主要内容

Deployment

Deploy generated code toNVIDIA®Tegra®硬件目标

You can use GPU Coder™ with theMATLAB®Coder™ Support Package for NVIDIA Jetson®and NVIDIA DRIVE®Platformsto deploy your MATLAB algorithms on embedded NVIDIA GPUs. Specifically, you can target the NVIDIA Jetson and DRIVE family of boards on either Windows®or Linux®systems. The support package enables you to remotely communicate with the NVIDIA target and control the peripheral devices for prototyping. The MATLAB entry-point function is deployed as a standalone executable that continues to run even if the hardware live connection is disconnected from the host computer.

要安装此支持软件包,请在MATL金宝appAB中使用附加探索器。有关受支持开发平台的信息,请参见金宝appInstall and Setup Prerequisites for NVIDIA Boards(MATLAB Coder Support Package for NVIDIA Jetson and NVIDIA DRIVE Platforms)

Note

从R2021a开始,GPU Coder Support Package for NVIDIA GPUs被称为MATLAB Coder Support Package for NVIDIA Jetson and NVIDIA DRIVE Platforms。
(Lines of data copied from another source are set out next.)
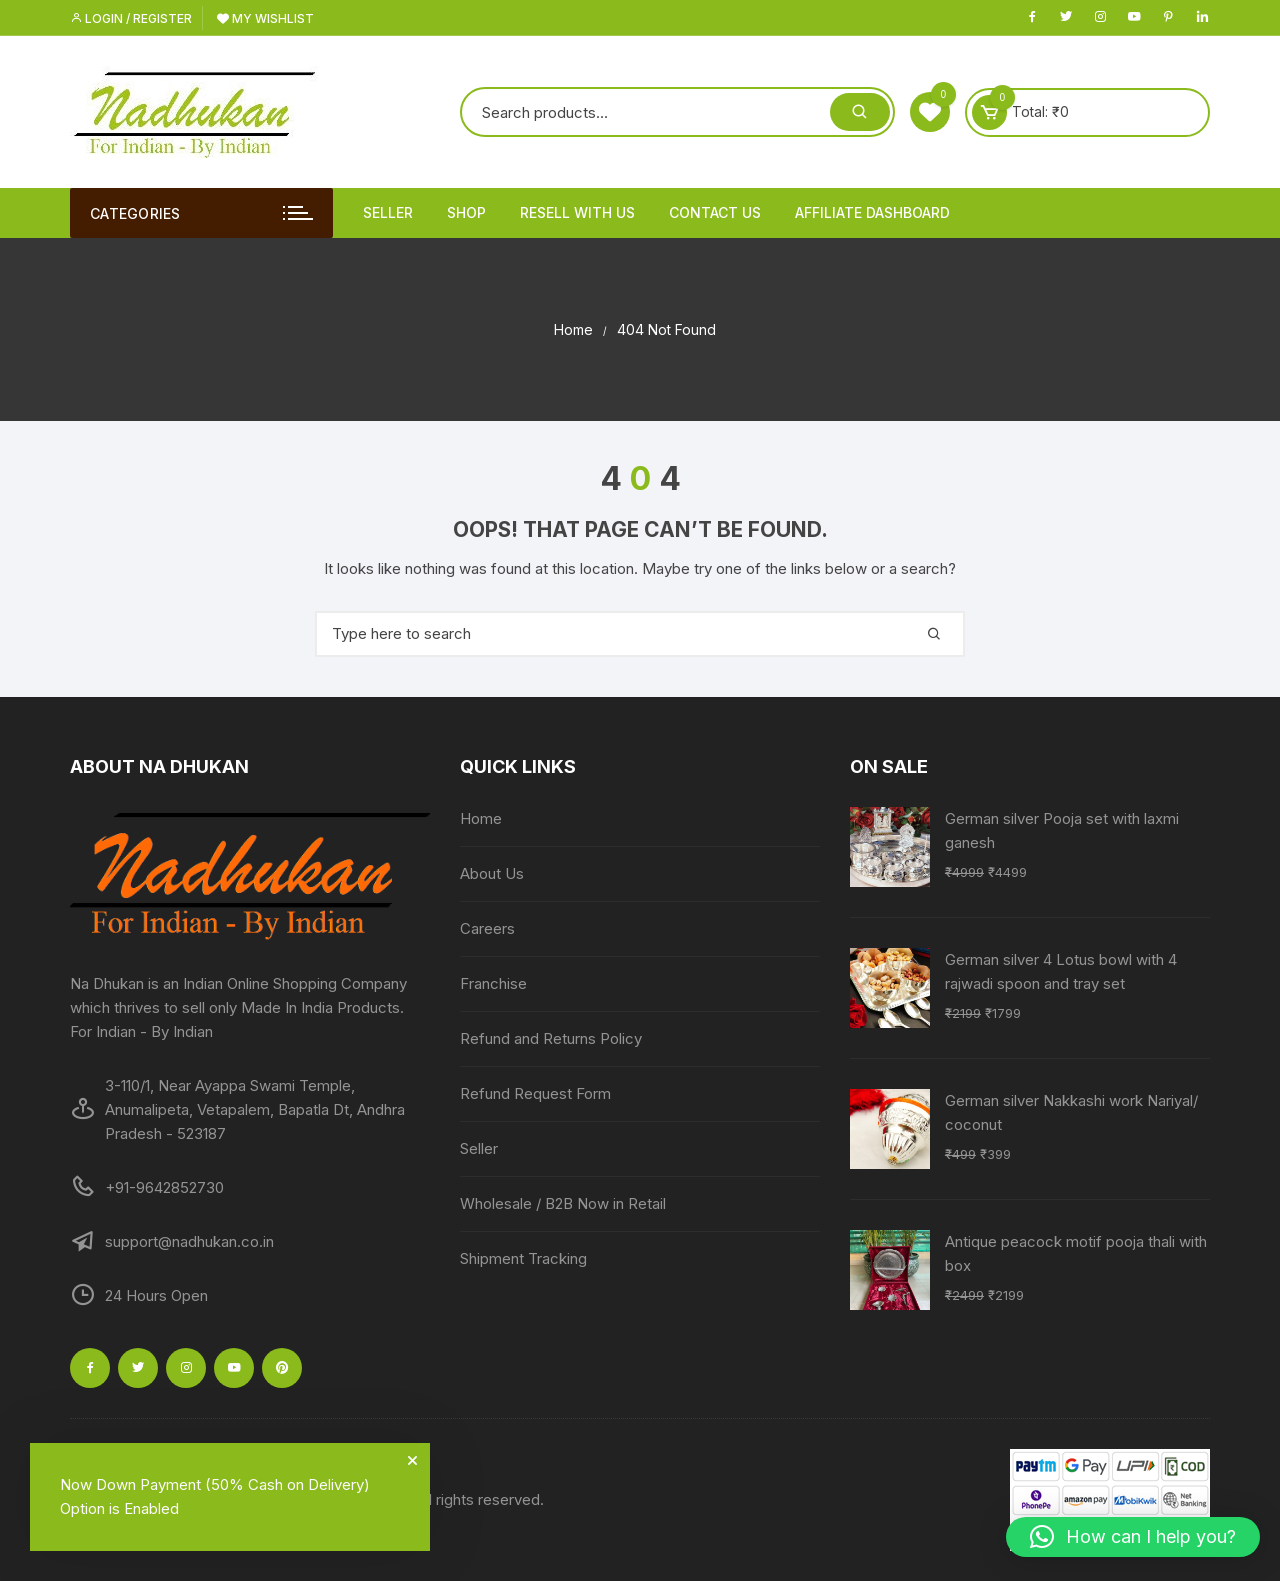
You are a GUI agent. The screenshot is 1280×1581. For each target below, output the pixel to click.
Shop (466, 212)
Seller (388, 212)
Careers (487, 928)
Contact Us (715, 212)
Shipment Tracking (523, 1258)
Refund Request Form (535, 1093)
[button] (1133, 1537)
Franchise (493, 983)
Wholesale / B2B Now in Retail (563, 1203)
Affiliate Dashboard (872, 212)
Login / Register (131, 18)
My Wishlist (265, 18)
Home (481, 818)
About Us (492, 873)
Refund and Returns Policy (551, 1038)
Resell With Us (577, 212)
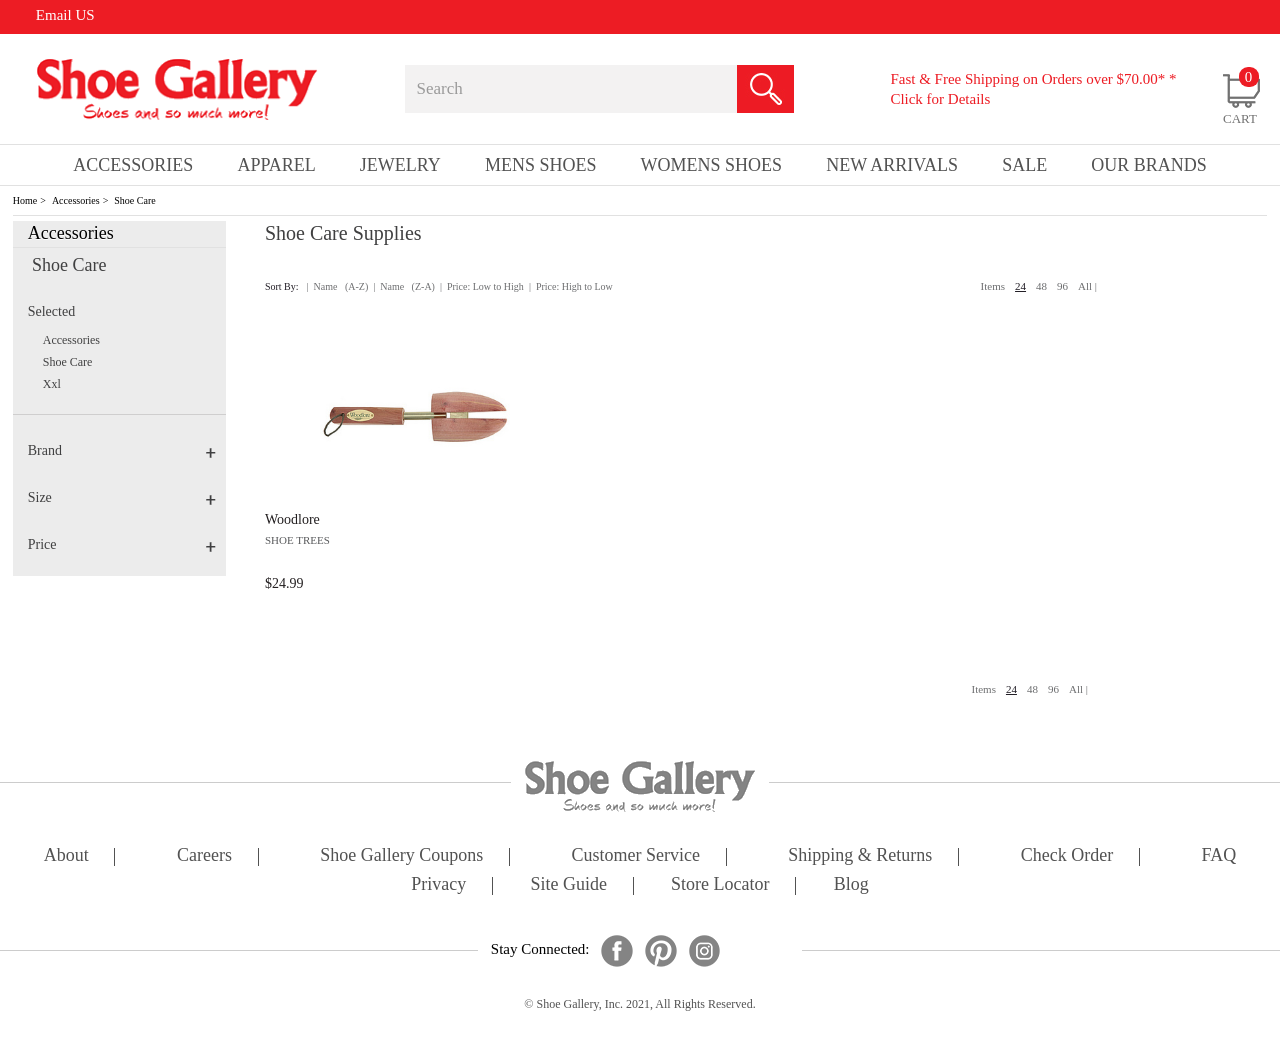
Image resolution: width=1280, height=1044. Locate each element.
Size (122, 497)
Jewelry (400, 165)
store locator (720, 885)
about (66, 856)
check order (1067, 856)
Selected (51, 311)
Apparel (276, 165)
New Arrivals (892, 165)
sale (1024, 165)
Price (122, 544)
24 (1020, 286)
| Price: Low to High (482, 286)
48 (1041, 286)
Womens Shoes (712, 165)
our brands (1149, 165)
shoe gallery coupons (401, 856)
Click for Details (940, 99)
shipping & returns (860, 856)
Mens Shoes (541, 165)
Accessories (76, 200)
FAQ (1218, 856)
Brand (122, 450)
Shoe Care (134, 200)
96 (1062, 286)
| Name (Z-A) (404, 286)
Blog (851, 885)
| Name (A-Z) (338, 286)
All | (1087, 286)
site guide (568, 885)
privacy (438, 885)
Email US (65, 15)
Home (25, 200)
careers (204, 856)
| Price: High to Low (571, 286)
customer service (636, 856)
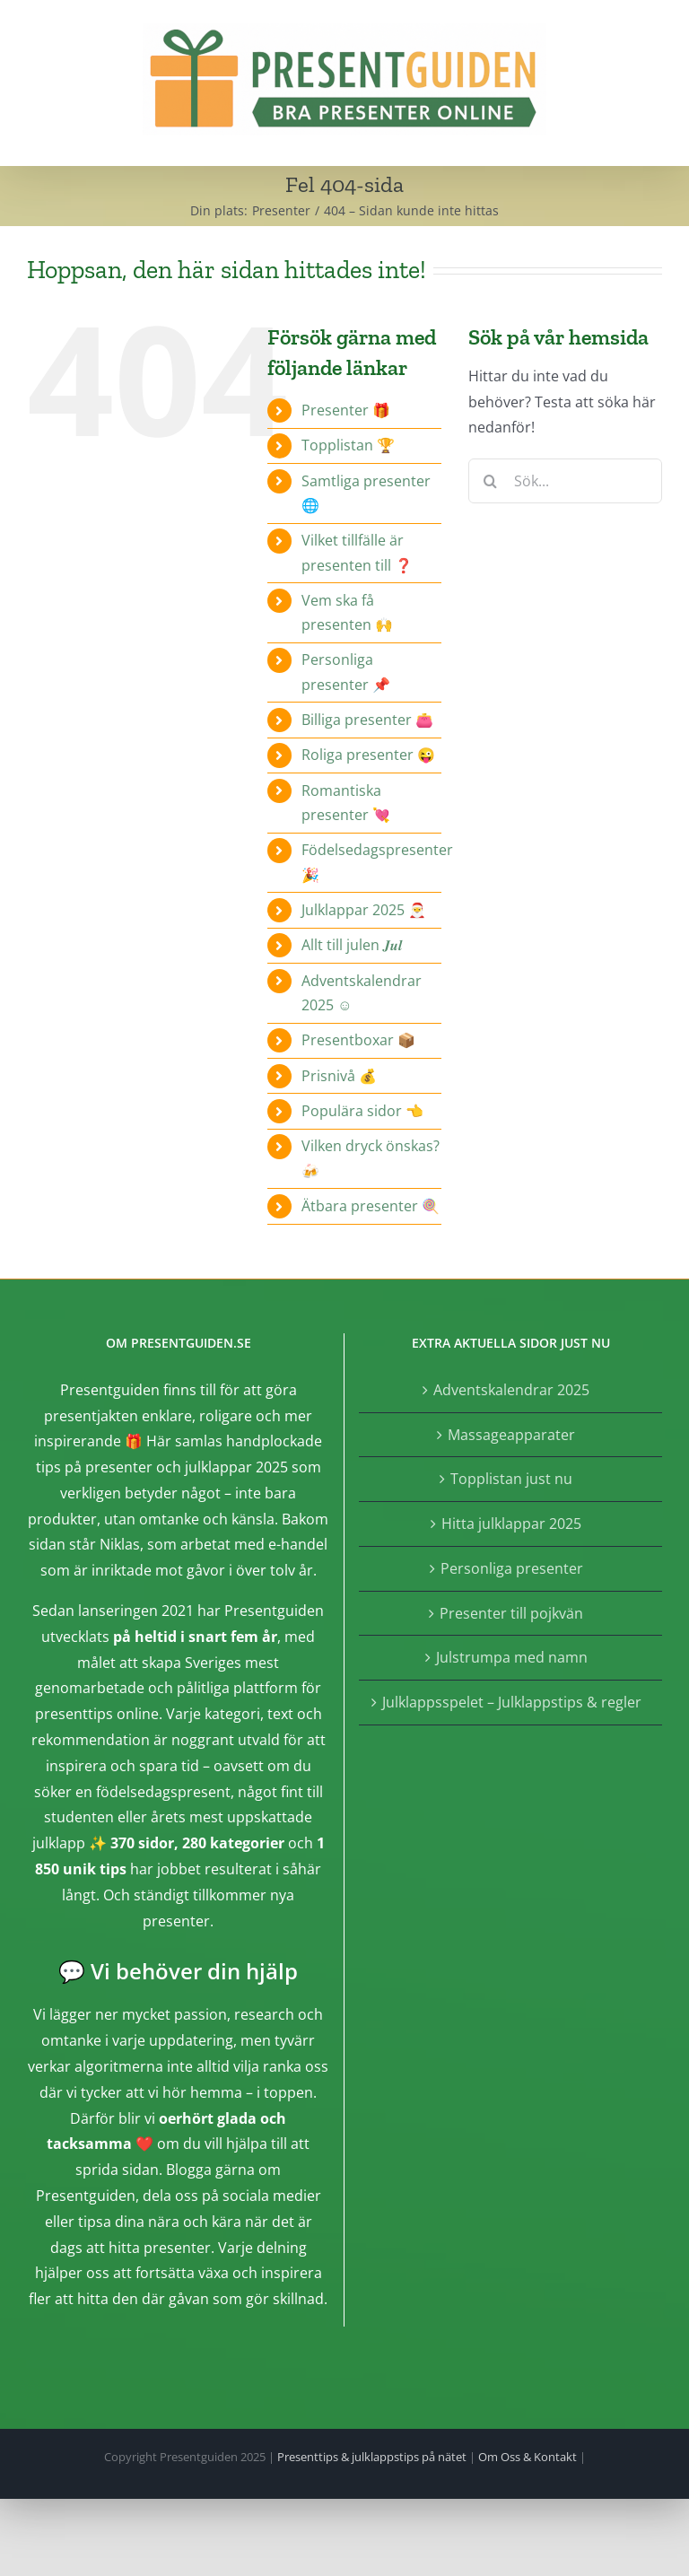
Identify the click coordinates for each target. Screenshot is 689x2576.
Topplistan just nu (511, 1479)
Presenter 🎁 (345, 410)
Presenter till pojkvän (511, 1613)
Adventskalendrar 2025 (511, 1390)
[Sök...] (565, 480)
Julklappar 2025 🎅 (363, 910)
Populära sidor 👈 (362, 1111)
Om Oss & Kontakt (527, 2457)
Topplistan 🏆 (348, 445)
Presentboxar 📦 (358, 1040)
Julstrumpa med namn (512, 1657)
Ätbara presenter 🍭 (370, 1206)
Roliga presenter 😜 (368, 754)
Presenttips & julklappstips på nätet (372, 2457)
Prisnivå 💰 (339, 1076)
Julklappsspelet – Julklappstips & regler (511, 1702)
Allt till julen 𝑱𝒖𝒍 (351, 945)
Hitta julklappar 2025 (511, 1523)
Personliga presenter (511, 1568)
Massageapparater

要在R2021A中使用此金宝app支持包,您必须拥有MATLAB Coderproduct.

Functions

packNGo Package generated code in ZIP file for relocation
代码gen 从中生成C/C ++代码MATLAB代码
jetson Create connection toNVIDIAJetsonhardware
drive Create connection toNVIDIA DRIVEhardware

Objects

代码r.hardware Create hardware board configuration object for C/C++ code generation fromMATLAB代码
jetson 连接到NVIDIAJetsonhardware
drive 连接到NVIDIA DRIVEhardware

Topics

MATLAB

构建和运行一个前女友ecutable on NVIDIA Hardware

Targeting embedded NVIDIA boards from the MATLAB command line.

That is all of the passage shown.